CN101617130A - Be used to handle the method and apparatus of air compression system effluent - Google Patents
Be used to handle the method and apparatus of air compression system effluent Download PDFInfo
- Publication number
- CN101617130A CN101617130A CN200780041240A CN200780041240A CN101617130A CN 101617130 A CN101617130 A CN 101617130A CN 200780041240 A CN200780041240 A CN 200780041240A CN 200780041240 A CN200780041240 A CN 200780041240A CN 101617130 A CN101617130 A CN 101617130A
- Authority
- CN
- China
- Prior art keywords
- heat exchanger
- effluent
- motor
- air compression
- compression system
- Prior art date
- Legal status (The legal status is an assumption and is not a legal conclusion.
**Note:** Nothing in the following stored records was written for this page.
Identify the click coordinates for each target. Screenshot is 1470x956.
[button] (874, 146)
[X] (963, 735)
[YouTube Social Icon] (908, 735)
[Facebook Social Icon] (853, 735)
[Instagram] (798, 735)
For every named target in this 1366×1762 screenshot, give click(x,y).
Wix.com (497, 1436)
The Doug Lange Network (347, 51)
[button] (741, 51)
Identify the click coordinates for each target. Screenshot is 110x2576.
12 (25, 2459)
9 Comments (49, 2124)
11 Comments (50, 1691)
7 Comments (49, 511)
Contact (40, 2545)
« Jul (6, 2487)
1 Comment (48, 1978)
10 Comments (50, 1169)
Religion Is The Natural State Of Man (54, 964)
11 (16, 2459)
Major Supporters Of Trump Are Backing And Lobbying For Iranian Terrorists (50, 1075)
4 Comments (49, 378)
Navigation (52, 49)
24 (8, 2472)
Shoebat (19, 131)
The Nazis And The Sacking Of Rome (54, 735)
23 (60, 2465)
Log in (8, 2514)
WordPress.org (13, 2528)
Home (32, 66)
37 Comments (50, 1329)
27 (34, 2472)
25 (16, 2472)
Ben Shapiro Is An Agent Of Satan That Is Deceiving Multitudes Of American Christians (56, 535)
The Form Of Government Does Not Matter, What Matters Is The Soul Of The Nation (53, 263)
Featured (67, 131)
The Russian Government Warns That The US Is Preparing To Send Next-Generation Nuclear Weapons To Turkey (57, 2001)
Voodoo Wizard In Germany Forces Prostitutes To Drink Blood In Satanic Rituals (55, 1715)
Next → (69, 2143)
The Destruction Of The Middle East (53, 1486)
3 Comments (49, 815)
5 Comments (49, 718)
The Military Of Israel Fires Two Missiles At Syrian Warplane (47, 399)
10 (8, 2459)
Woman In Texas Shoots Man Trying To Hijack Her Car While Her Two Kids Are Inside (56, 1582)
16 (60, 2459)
Google has not performed a legal analysis and makes no representation as to the accuracy of the status listed.)
- Granted
Links
- 238000007906 compression Methods 0.000 title claims description 21
- 230000006835 compression Effects 0.000 title claims description 20
- 238000000034 method Methods 0.000 title claims description 14
- 230000008016 vaporization Effects 0.000 claims abstract description 17
- 238000012546 transfer Methods 0.000 claims abstract description 4
- 239000006262 metallic foam Substances 0.000 claims description 16
- 238000004891 communication Methods 0.000 claims description 3
- 238000013022 venting Methods 0.000 claims 1
- 238000009834 vaporization Methods 0.000 abstract description 13
- 239000006227 byproduct Substances 0.000 abstract description 3
- 238000003672 processing method Methods 0.000 abstract description 3
- 239000003570 air Substances 0.000 description 61
- 238000009833 condensation Methods 0.000 description 5
- 230000005494 condensation Effects 0.000 description 5
- 238000005260 corrosion Methods 0.000 description 5
- 230000007797 corrosion Effects 0.000 description 5
- 239000000203 mixture Substances 0.000 description 5
- XLYOFNOQVPJJNP-UHFFFAOYSA-N water Substances O XLYOFNOQVPJJNP-UHFFFAOYSA-N 0.000 description 5
- 241000628997 Flos Species 0.000 description 4
- 238000001816 cooling Methods 0.000 description 4
- 239000007789 gas Substances 0.000 description 3
- 239000012080 ambient air Substances 0.000 description 2
- 239000007859 condensation product Substances 0.000 description 2
- 238000001035 drying Methods 0.000 description 2
- 238000010438 heat treatment Methods 0.000 description 2
- 239000003344 environmental pollutant Substances 0.000 description 1
- 238000001704 evaporation Methods 0.000 description 1
- 230000008020 evaporation Effects 0.000 description 1
- 239000007788 liquid Substances 0.000 description 1
- 239000000463 material Substances 0.000 description 1
- 239000002184 metal Substances 0.000 description 1
- 238000012986 modification Methods 0.000 description 1
- 230000004048 modification Effects 0.000 description 1
- 238000005457 optimization Methods 0.000 description 1
- 231100000719 pollutant Toxicity 0.000 description 1
- 238000012545 processing Methods 0.000 description 1
- 238000000746 purification Methods 0.000 description 1
- 239000004576 sand Substances 0.000 description 1
- 229920006395 saturated elastomer Polymers 0.000 description 1
- 241000894007 species Species 0.000 description 1
- 230000002269 spontaneous effect Effects 0.000 description 1
- 239000007921 spray Substances 0.000 description 1
- 230000000153 supplemental effect Effects 0.000 description 1
Images
Classifications
-
- F—MECHANICAL ENGINEERING; LIGHTING; HEATING; WEAPONS; BLASTING
- F04—POSITIVE - DISPLACEMENT MACHINES FOR LIQUIDS; PUMPS FOR LIQUIDS OR ELASTIC FLUIDS
- F04B—POSITIVE-DISPLACEMENT MACHINES FOR LIQUIDS; PUMPS
- F04B39/00—Component parts, details, or accessories, of pumps or pumping systems specially adapted for elastic fluids, not otherwise provided for in, or of interest apart from, groups F04B25/00 - F04B37/00
- F04B39/16—Filtration; Moisture separation
Abstract
The effluent processing method is used to make this effluent vaporization from the heat energy of motor.Engine-driving produces the air compressor of pressurized air and effluent by product.Be communicated with heat exchanger from the heat energy of motor with from the effluent of air compressor.After reaching suitable temperature, heat exchanger with thermal energy transfer to effluent, thereby at least a portion of vaporization effluent.
Description
Background of invention
The application relates to air compression system, and more specifically, relates to the processing air compression system effluent.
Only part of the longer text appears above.